§ YOUR OBJECTIVE
Go to the line holding "This screenshot has height=408, width=408." in the entries below and write out exactly every line down to and including the line holding "Given: Open the camera sidebar icon".

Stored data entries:
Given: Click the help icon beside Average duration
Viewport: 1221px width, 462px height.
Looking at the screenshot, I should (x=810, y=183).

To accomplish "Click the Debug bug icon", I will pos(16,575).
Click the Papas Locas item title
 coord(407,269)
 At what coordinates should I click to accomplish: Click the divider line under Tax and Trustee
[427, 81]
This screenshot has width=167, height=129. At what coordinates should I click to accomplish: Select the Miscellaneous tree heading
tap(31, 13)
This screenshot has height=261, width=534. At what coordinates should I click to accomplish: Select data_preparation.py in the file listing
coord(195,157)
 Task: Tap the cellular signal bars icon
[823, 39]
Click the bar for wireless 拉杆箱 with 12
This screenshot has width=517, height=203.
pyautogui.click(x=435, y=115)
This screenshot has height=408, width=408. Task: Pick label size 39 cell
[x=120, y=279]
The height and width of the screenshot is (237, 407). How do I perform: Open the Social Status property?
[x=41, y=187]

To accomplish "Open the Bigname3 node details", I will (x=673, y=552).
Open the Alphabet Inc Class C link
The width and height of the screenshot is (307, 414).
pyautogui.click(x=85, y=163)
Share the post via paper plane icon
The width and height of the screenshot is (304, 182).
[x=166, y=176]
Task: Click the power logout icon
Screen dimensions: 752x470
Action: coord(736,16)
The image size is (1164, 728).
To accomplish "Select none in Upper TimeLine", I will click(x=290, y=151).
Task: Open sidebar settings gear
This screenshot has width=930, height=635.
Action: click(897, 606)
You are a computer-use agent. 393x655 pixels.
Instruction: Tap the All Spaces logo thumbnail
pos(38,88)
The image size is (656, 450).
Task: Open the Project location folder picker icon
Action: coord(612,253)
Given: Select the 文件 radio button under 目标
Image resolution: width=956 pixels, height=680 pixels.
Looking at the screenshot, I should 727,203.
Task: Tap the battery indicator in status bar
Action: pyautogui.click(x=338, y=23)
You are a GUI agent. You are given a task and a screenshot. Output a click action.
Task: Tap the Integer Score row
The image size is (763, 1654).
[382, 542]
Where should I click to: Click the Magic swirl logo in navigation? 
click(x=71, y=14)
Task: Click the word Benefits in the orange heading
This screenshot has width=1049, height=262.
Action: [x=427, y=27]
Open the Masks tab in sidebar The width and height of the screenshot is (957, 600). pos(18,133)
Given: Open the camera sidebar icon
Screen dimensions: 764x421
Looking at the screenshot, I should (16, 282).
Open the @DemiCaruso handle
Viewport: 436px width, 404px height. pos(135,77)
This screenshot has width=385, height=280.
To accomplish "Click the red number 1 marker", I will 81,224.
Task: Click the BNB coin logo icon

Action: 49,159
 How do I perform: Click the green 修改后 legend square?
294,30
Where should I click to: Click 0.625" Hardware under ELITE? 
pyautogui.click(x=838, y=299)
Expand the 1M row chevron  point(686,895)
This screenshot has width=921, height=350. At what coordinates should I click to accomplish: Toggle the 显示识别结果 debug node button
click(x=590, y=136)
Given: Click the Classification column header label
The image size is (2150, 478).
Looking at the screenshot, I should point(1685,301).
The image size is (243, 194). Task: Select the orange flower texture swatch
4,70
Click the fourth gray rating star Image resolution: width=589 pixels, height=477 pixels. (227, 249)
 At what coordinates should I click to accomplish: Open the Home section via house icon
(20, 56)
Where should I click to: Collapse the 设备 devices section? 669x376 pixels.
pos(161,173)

§ EXPECTED ANSWER
This screenshot has height=408, width=408. Task: Pick label size 39 cell
[x=120, y=279]
The height and width of the screenshot is (237, 407). How do I perform: Open the Social Status property?
[x=41, y=187]

To accomplish "Open the Bigname3 node details", I will (x=673, y=552).
Open the Alphabet Inc Class C link
The width and height of the screenshot is (307, 414).
pyautogui.click(x=85, y=163)
Share the post via paper plane icon
The width and height of the screenshot is (304, 182).
[x=166, y=176]
Task: Click the power logout icon
Screen dimensions: 752x470
Action: coord(736,16)
The image size is (1164, 728).
To accomplish "Select none in Upper TimeLine", I will click(x=290, y=151).
Task: Open sidebar settings gear
This screenshot has width=930, height=635.
Action: click(897, 606)
You are a computer-use agent. 393x655 pixels.
Instruction: Tap the All Spaces logo thumbnail
pos(38,88)
The image size is (656, 450).
Task: Open the Project location folder picker icon
Action: coord(612,253)
Given: Select the 文件 radio button under 目标
Image resolution: width=956 pixels, height=680 pixels.
Looking at the screenshot, I should 727,203.
Task: Tap the battery indicator in status bar
Action: pyautogui.click(x=338, y=23)
You are a GUI agent. You are given a task and a screenshot. Output a click action.
Task: Tap the Integer Score row
The image size is (763, 1654).
[382, 542]
Where should I click to: Click the Magic swirl logo in navigation? 
click(x=71, y=14)
Task: Click the word Benefits in the orange heading
This screenshot has width=1049, height=262.
Action: [x=427, y=27]
Open the Masks tab in sidebar The width and height of the screenshot is (957, 600). pos(18,133)
Given: Open the camera sidebar icon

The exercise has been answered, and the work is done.